Febre maculosa: uma doença transmitida por carraças

A febre maculosa mediterrânica (MSF), também conhecida como febre maculosa, é uma doença infecciosa causada pela bactéria Rickettsia conorii. É transmitida por carraças do género Rhipicephalus. Embora se encontre principalmente nas regiões mediterrânicas, também pode ser encontrada noutras partes do mundo onde as carraças vectoras estão presentes. A doença caracteriza-se por febre, dores musculares, dores de cabeça e uma erupção maculopapular, frequentemente confundida com sarampo.

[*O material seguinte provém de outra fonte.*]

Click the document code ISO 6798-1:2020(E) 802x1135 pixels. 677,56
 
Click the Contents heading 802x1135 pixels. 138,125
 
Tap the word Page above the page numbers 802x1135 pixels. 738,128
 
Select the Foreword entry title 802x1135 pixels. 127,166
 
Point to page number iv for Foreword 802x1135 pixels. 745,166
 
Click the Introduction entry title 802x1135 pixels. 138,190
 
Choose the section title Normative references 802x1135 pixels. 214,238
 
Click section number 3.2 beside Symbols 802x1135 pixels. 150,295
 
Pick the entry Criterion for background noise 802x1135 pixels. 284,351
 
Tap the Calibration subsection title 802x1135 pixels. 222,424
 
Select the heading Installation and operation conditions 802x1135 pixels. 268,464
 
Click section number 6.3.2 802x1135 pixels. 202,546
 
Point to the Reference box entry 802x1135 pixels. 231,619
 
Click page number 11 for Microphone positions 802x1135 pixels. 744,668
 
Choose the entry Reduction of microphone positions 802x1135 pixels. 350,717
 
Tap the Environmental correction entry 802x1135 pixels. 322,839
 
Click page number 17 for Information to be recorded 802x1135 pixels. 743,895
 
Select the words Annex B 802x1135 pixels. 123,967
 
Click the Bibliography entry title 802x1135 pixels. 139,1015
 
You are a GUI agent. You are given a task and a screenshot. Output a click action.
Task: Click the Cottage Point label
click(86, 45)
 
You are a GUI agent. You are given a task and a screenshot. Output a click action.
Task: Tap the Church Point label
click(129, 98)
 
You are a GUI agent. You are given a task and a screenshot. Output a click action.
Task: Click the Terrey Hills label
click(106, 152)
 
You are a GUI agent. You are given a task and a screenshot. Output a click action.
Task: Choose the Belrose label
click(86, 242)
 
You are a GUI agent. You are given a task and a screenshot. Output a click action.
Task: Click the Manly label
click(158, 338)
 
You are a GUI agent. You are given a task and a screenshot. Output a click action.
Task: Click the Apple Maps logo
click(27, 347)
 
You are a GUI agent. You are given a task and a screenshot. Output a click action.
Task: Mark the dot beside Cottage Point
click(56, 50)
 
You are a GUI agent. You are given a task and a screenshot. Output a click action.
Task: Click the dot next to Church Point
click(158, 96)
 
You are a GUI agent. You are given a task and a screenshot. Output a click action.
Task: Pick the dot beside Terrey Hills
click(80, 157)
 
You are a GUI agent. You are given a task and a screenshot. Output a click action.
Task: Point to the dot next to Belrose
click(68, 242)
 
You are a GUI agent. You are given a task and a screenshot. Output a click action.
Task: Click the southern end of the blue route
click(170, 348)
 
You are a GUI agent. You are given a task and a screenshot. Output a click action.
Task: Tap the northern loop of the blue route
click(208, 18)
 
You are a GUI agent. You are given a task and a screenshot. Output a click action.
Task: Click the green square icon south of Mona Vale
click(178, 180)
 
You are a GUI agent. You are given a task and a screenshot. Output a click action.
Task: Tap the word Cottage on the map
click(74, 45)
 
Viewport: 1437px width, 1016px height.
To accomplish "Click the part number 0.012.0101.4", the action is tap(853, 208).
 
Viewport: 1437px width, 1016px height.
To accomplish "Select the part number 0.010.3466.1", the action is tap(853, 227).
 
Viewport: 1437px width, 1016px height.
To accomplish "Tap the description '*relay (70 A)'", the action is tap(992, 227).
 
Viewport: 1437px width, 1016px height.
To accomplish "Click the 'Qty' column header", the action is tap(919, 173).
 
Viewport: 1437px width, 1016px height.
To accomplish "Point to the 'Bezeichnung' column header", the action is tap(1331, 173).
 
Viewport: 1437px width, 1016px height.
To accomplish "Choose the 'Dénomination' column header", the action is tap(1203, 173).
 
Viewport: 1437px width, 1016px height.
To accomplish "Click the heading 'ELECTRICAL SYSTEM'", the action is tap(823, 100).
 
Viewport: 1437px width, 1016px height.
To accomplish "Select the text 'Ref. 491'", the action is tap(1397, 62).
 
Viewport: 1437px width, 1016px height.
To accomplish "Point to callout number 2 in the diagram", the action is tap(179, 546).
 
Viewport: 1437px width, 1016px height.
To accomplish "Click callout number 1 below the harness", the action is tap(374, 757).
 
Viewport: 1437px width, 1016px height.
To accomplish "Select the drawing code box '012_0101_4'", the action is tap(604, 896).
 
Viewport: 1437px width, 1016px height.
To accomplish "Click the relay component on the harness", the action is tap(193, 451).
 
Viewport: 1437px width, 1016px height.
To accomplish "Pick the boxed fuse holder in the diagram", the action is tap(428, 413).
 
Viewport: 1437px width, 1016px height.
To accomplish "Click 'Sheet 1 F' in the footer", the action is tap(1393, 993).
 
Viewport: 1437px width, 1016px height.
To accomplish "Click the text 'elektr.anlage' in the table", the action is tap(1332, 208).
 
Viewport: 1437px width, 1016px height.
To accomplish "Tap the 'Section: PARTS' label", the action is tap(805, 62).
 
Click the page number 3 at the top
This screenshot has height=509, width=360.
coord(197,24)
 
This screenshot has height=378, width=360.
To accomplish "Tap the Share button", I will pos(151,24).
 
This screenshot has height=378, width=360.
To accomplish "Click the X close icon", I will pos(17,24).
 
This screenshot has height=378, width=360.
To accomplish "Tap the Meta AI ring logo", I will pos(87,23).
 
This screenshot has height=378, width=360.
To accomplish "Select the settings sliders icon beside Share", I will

Embora raramente seja fatal, a FBM pode levar a complicações graves se não for tratada rapidamente.

Qual é o agente patogénico?

A febre maculosa mediterrânica ( FMM) é uma doença transmitida por carraças e causada pela bactéria Rickettsia conorii conori. É transmitida principalmente pela carraça do cão, Rhipicephalus sanguineus. Embora esteja amplamente presente nas regiões mediterrânicas, a sua eco-epidemiologia continua a ser mal compreendida, particularmente no que diz respeito ao seu reservatório original e aos factores de emergência. A FBM está a espalhar-se geograficamente e está a tornar-se cada vez mais grave, o que a torna uma das doenças emergentes ou reemergentes do mundo.

Historicamente considerada relativamente benigna, com uma taxa de mortalidade inferior a 2%, a FBM registou um aumento das formas graves desde a década de 1990, com taxas de mortalidade superiores a 3% e mesmo superiores a 6%. A Rickettsia conorii é uma bactéria Gram-negativa intracelular obrigatória, que se encontra principalmente na bacia do Mediterrâneo, incluindo o sul de França, onde foi outrora responsável pelo “tifo das vindimas “.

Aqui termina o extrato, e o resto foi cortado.